Thomas Carbonnier : Non, je ne le pense pas. L'immobilier est déjà très fortement taxé. Nous n'avons pas besoin de plus. Qu'est-ce que cela va résoudre ? L'objectif affiché serait de faire face à ce qu'on appelle une "crise du logement" dont beaucoup oublient de définir les contours. J'ai une opinion peut- être un peu différents de ceux exprimés dans certains médias. J'ai l'habitude de dire « est-ce qu'on manque, par exemple, d'appartements 7 pièces ou 8 pièces dans les beaux quartiers de Paris ? » Je n'en suis pas certain. Effectivement, concernant des petites surfaces, c'est plus compliqué pour se loger, notamment pour les étudiants ou des personnes à faibles revenus dans les grandes métropoles. Mais on oublie un peu vite, de mon point de vue, que Paris et les autres grandes métropoles ont toujours été très chères. Tout le monde veut vivre dans Paris intramuros, donc forcément, c'est très cher. L'encadrement des loyers a essayé de redonner du pouvoir d'achat aux locataires qui sont plus nombreux que les propriétaires. Mais au final, cela a renforcé des comportements de propriétaires qui préfèrent louer en meublé de tourisme via des plateformes en ligne... plutôt que de louer pour une résidence principale. De plus, le propriétaire n'est pas incité à faire des travaux, puisqu'il loue au même prix, prix fixé administrativement. On lance des paillettes, on propose de nouvelles taxes, en vue d'essayer d'obtenir un objectif qui me semble peu réaliste.

__Lignes__.
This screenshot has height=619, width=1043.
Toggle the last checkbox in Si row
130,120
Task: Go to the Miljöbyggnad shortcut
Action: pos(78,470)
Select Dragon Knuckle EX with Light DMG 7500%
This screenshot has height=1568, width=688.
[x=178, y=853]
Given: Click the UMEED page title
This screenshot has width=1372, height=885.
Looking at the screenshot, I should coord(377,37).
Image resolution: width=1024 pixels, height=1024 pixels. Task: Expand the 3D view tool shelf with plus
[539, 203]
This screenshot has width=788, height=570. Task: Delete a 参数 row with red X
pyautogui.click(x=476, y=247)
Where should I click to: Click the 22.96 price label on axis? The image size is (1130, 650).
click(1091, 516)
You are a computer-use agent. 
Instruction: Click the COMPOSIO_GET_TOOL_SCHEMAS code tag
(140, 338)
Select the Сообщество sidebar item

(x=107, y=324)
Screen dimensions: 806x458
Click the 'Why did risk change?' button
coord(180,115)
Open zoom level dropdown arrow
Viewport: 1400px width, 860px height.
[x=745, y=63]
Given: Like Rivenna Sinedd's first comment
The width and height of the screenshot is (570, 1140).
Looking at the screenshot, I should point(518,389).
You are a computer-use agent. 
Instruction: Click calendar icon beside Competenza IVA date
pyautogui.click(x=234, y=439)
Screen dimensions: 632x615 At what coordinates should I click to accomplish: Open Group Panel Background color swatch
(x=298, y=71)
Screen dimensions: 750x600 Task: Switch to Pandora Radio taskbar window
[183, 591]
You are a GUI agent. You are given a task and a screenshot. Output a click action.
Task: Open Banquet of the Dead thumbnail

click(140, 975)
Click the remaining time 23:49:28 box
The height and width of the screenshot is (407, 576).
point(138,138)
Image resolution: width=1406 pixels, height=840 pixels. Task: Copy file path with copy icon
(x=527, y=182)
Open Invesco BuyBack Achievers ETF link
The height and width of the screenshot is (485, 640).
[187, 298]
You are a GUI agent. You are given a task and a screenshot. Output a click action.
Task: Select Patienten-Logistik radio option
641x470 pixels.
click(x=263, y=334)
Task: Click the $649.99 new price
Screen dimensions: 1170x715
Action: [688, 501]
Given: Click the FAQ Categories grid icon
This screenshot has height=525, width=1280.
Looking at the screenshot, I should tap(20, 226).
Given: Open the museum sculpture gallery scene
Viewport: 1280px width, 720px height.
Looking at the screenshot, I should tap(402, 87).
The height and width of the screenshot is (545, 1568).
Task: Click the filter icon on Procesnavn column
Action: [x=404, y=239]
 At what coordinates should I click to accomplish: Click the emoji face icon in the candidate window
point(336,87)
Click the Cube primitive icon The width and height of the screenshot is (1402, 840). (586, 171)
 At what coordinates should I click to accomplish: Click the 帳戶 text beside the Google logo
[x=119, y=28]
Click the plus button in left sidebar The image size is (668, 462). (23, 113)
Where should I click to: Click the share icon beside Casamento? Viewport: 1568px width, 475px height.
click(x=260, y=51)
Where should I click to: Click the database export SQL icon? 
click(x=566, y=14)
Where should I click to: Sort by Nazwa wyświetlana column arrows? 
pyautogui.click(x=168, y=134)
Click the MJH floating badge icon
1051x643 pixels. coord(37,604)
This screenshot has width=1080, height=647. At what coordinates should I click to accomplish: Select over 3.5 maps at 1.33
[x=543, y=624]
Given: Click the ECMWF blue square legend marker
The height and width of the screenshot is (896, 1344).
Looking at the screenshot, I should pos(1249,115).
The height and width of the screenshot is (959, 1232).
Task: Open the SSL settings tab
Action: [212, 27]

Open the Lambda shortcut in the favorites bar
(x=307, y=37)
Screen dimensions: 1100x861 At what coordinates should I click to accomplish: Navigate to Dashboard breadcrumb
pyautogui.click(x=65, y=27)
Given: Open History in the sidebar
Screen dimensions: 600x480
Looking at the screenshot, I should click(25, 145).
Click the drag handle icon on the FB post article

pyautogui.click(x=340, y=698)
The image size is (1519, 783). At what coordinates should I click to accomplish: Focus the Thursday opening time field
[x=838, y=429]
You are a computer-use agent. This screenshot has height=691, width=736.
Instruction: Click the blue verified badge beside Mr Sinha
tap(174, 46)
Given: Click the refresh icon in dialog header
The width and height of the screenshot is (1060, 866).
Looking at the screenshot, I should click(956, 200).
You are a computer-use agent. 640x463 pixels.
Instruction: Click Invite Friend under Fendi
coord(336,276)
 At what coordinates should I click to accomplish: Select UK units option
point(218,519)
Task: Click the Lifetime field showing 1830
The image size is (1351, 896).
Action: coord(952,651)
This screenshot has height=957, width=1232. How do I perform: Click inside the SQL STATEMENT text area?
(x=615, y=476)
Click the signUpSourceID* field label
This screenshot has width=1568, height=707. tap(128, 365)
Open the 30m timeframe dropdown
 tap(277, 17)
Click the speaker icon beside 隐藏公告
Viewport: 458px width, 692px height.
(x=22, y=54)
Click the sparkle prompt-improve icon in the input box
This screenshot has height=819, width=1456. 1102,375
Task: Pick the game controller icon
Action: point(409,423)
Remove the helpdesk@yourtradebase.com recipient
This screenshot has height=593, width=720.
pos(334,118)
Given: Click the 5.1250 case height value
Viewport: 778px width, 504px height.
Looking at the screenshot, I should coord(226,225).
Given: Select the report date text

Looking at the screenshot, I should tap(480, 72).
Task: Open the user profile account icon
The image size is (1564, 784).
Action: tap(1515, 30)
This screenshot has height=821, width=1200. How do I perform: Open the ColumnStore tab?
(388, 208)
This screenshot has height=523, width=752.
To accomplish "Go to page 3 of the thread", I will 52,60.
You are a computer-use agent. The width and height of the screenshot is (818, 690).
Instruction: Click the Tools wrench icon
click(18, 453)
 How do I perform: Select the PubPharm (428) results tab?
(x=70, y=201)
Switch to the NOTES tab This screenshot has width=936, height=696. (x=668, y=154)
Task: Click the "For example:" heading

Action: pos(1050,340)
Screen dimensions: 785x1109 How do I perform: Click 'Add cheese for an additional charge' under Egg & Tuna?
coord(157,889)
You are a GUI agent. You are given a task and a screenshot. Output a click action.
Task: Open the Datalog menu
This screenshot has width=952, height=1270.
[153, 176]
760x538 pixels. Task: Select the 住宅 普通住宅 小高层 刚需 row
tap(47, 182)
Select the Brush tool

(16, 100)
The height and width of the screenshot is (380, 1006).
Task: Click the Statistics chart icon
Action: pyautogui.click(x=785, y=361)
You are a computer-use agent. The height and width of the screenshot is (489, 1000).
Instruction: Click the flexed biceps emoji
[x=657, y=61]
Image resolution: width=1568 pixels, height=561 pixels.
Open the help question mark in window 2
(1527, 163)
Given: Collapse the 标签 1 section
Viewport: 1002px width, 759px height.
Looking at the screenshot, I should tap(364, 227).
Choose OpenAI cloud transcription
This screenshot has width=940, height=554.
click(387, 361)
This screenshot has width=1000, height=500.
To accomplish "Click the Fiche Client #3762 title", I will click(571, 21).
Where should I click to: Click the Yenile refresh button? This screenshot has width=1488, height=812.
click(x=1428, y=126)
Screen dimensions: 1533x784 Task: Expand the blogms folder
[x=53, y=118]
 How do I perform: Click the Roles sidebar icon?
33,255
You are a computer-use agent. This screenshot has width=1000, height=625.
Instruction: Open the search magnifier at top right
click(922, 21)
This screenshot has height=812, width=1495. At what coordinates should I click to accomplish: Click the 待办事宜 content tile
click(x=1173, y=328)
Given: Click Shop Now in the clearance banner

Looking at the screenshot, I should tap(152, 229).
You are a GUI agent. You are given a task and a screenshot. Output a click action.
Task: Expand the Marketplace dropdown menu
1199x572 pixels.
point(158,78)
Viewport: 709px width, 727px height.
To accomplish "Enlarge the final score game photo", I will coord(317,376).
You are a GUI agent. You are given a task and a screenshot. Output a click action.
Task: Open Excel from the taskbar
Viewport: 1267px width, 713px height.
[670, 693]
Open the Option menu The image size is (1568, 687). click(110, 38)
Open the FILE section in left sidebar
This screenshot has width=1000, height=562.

__Consigne donnée__. Poursuivez le passage sur la taxation de l'immobilier après sa dernière phrase.

__Réponse rédigée__.
Beaucoup de gens en France ont besoin de se loger, c'est indéniable. Mais certains quartiers sont délaissés, en banlieue notamment. Je pense notamment à Sarcelles, et à son quartier juif qui rassemble la plus grande communauté juive d'Europe. On y trouve des loyers beaucoup plus attractifs pour les locataires (un chambre de 13m² pour 550 euros charges comprises dont électricité, eau chaude, chauffage, internet) et à 20 min de RER D de Paris... La solution, c'est peut- être d'encourager les gens à aller voir un petit peu plus loin que Paris. Pour cela, améliorons l'offre de transport en commun et cassons les préjugés. Et si on veut recréer un peu de lien « emploi-logement », rappelons qu'en 2008 une proposition de loi du député Pierre Lellouche visait à essayer de recréer des postes de gardiens d'immeubles, en échange de quoi le gouvernement aurait octroyé une réduction fiscale pour les copropriétaires. L'idée était que la population de gardiens d'immeubles est une population ouvrière qui ne peut pas se loger à Paris. On allait donc recréer un emploi, et en même recréer un logement, tandis que les enfants de concierges pourraient être scolarisés dans des bons établissements ce qui favoriserait la mixité sociale. C'était une bonne idée qui aurait eu aussi un impact sur la sécurité dans ces quartiers. Pour mémoire, lors des évènements à Tremblay en France, le 1er ministre avait décrété l'état d'urgence pour contenir la délinquance ! Or, lorsqu'il y a un gardien d'immeuble compétent, la délinquance ne s'installe pas dans l'immeuble. Au contraire, il est susceptible d'aider à prevenir ce genre de difficultés. Mais évidemment, il aurait fallu que nos élus politiques acceptent de réfléchir autrement, de manière plus globale, plus réaliste en nuances. La tâche étant manifestement hors de portée de certains politiciens, ils préfèrent créer de nouvelles taxes. C'est inefficace mais plus simple. Cela donne peut être l'impression à certains que le gouvernement s'en prend au vilain méchant propriétaire bailleur... une vraie caricature des relations bailleurs locataires. Pourtant, il y aurait tant  d'autres idées à mettre en œuvre susceptibles de porter leurs fruits...

Lionel Causse ne s'arrête pas là. Il envisage aussi de permettre, sous réserve du vote de sa proposition de loi, la possibilité pour une intercommunalité de reverser le produit de la taxe sur les logements vacants ou de moduler le taux de taxe d'habitation sur les résidences secondaires directement à l'AOH locale. A quelle genre d'évolution fiscale faut-il s'attendre, pour les propriétaires, en cas de vote d'une telle loi selon vous ?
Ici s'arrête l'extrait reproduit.